# [EXTRACTED INFORMATION]

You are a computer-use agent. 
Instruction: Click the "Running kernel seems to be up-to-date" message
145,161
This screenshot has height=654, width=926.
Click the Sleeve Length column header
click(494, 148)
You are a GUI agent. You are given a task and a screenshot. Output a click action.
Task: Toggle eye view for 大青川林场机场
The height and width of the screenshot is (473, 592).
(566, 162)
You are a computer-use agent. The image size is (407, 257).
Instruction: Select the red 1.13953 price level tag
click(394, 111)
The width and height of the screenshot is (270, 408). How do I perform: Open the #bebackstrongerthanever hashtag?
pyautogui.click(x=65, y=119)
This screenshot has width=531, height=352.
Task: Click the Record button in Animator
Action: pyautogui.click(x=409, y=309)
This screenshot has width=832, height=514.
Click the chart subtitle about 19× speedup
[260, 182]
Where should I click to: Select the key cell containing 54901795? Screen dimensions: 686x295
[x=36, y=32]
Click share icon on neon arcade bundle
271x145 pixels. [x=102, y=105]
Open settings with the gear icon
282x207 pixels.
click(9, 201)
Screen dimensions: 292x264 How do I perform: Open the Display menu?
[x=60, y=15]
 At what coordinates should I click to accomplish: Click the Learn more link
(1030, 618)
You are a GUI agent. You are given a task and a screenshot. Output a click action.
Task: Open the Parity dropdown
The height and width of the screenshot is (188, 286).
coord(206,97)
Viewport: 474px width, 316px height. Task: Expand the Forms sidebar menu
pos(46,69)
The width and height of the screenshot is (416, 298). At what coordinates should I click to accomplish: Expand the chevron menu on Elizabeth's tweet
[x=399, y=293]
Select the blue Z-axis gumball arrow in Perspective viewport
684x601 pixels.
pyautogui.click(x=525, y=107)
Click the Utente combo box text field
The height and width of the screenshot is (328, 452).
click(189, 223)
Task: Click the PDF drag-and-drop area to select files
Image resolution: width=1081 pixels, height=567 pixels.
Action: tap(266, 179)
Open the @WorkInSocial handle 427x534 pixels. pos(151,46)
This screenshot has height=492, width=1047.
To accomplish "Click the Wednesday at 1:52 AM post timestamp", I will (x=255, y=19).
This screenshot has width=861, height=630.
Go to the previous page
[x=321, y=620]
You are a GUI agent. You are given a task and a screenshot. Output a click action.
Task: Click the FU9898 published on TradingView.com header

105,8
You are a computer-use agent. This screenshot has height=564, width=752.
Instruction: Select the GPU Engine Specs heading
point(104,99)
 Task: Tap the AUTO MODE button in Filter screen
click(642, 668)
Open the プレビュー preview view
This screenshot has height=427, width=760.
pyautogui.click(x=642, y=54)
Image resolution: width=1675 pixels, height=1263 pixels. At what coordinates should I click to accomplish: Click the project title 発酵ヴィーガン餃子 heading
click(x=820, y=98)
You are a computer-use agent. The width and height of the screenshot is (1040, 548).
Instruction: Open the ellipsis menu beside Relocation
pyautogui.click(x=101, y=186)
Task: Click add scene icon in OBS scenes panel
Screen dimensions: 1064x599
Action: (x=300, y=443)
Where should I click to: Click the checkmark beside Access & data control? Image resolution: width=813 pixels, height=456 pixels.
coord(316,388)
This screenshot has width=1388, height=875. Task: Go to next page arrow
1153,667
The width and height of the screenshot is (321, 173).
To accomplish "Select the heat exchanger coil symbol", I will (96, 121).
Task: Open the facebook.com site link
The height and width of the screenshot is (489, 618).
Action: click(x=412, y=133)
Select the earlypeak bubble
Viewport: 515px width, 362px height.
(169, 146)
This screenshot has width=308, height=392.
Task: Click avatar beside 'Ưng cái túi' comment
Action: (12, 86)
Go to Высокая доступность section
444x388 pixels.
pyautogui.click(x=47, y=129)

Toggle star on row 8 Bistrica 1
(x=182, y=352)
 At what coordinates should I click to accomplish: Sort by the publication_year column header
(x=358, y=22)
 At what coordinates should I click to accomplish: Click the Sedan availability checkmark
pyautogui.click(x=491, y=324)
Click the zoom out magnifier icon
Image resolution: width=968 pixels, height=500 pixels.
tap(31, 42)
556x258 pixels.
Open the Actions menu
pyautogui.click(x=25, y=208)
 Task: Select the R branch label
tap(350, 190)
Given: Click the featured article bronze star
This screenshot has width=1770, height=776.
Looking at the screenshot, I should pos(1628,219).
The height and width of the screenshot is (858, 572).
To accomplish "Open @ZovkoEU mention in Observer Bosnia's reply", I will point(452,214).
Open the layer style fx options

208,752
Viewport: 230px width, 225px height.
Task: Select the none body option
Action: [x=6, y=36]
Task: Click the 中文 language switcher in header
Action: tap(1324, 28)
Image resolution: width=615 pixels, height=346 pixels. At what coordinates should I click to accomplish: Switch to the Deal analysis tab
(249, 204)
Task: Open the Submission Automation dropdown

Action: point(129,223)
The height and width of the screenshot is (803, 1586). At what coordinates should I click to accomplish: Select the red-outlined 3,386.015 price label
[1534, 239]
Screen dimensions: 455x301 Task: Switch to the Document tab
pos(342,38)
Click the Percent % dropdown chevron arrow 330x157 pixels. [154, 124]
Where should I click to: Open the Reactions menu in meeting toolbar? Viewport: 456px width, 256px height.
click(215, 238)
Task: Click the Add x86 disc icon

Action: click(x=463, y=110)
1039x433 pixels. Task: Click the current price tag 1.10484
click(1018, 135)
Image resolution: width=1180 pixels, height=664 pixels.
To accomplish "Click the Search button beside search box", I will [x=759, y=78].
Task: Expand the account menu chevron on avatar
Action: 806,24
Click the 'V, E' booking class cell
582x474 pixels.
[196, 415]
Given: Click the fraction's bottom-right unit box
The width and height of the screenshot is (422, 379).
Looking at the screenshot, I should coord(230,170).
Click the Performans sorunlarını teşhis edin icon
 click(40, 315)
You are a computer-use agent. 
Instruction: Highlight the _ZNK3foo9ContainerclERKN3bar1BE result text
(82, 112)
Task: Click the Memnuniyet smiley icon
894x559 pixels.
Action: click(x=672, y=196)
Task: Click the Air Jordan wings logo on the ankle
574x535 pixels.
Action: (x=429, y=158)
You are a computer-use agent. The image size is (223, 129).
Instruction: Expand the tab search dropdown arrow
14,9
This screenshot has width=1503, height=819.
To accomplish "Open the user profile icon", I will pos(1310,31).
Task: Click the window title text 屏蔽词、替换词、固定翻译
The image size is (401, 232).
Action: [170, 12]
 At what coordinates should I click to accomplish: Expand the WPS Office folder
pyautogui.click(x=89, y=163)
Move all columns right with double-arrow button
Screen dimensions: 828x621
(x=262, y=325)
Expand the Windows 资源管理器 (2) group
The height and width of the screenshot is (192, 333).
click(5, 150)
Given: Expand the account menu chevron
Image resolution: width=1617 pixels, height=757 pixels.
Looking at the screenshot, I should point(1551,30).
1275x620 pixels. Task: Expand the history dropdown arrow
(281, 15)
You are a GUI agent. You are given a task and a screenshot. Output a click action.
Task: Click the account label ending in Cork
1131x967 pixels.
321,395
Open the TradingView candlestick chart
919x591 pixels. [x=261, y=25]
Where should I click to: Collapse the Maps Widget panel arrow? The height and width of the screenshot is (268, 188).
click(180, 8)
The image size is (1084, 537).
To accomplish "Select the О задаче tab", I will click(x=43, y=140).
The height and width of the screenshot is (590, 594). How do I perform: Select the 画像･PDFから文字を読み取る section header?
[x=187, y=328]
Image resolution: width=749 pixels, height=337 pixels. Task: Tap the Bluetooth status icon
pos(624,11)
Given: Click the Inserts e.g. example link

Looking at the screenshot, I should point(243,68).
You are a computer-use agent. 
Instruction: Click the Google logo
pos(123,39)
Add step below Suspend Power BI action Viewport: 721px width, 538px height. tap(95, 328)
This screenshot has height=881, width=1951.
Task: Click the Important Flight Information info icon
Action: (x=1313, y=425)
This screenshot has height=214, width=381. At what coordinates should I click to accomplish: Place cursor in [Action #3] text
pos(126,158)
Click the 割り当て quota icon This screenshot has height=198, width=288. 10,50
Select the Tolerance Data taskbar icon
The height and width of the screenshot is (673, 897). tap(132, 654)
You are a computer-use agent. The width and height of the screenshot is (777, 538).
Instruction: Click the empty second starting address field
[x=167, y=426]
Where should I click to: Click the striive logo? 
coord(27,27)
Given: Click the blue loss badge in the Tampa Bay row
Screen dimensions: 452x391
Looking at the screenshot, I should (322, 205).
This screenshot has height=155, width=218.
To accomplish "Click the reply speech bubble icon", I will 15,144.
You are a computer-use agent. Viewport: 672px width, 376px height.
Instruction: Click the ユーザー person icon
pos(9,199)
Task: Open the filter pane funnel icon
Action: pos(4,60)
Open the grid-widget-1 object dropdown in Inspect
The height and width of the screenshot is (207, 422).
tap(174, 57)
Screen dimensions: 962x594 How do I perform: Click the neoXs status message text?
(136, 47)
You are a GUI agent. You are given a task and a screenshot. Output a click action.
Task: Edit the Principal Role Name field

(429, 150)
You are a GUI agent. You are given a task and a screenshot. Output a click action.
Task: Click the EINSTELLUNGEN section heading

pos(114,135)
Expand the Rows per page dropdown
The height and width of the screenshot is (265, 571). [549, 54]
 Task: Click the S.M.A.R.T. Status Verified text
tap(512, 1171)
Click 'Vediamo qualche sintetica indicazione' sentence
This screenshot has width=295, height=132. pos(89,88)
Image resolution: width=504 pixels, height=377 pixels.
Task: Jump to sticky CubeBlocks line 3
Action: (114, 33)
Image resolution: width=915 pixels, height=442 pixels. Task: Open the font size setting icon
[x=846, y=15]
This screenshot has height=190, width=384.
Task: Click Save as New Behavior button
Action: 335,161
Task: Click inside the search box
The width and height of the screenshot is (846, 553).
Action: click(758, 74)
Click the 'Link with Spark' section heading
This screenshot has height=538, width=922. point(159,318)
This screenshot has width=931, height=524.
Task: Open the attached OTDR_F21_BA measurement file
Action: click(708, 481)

# [WORK REQUEST]
For the string "bubble", return every line of the data where it appears.

# [EXERCISE RESULT]
Select the earlypeak bubble
To accomplish "Click the reply speech bubble icon", I will 15,144.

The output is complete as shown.